What is it & how does it work?

A tiny microchip (about the size of a grain of rice), containing contact information for your pet is implanted between it’s shoulder blades.  

Done by your vet or local shelter, the procedure is minimally invasive and is done by injecting the chip with a syringe, not unlike shots your dog probably already gets from the vet.  It will generally cost around 50 bucks, but is sometimes included in adoption fees.

The chip uses passive RFID (Radio Frequency Identification) technology, which can be scanned by a vet or shelter.

An enrollment form will need to be completed, which is then sent to a registry.  For a fee, the registry will generally offer 24-hour, toll-free telephone service for the life of your pet.  Remember, chips without current contact information are essentially useless, so be sure to register and keep up with any fees.

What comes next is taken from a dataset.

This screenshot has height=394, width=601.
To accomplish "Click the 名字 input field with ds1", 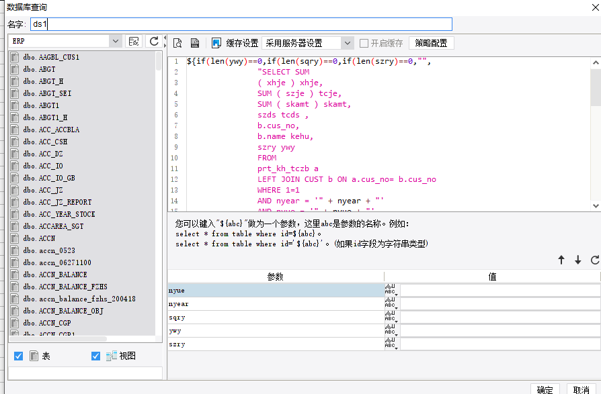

According to, only about 22 percent of lost dogs that entered the animal shelters were reunited with their families. However, the return-to-owner rate for microchipped dogs was over 52 percent.

Are there any downsides?

Like with any medical procedure, there are risks of complications.  Although uncommon, some side effects, such as temporary bleeding, infections or hair loss may occur.

As always, speak to your vet or local shelter for more information. 

Spotlite Pet's Take:

Our dogs are part of our families and if they got lost, we'd be devastated.  Protecting our pets with microchipping, secure fences and gates, and strong, rugged leashes are all things you should do to prevent losing them forever.  As always, we like to put our Spotlite on safety!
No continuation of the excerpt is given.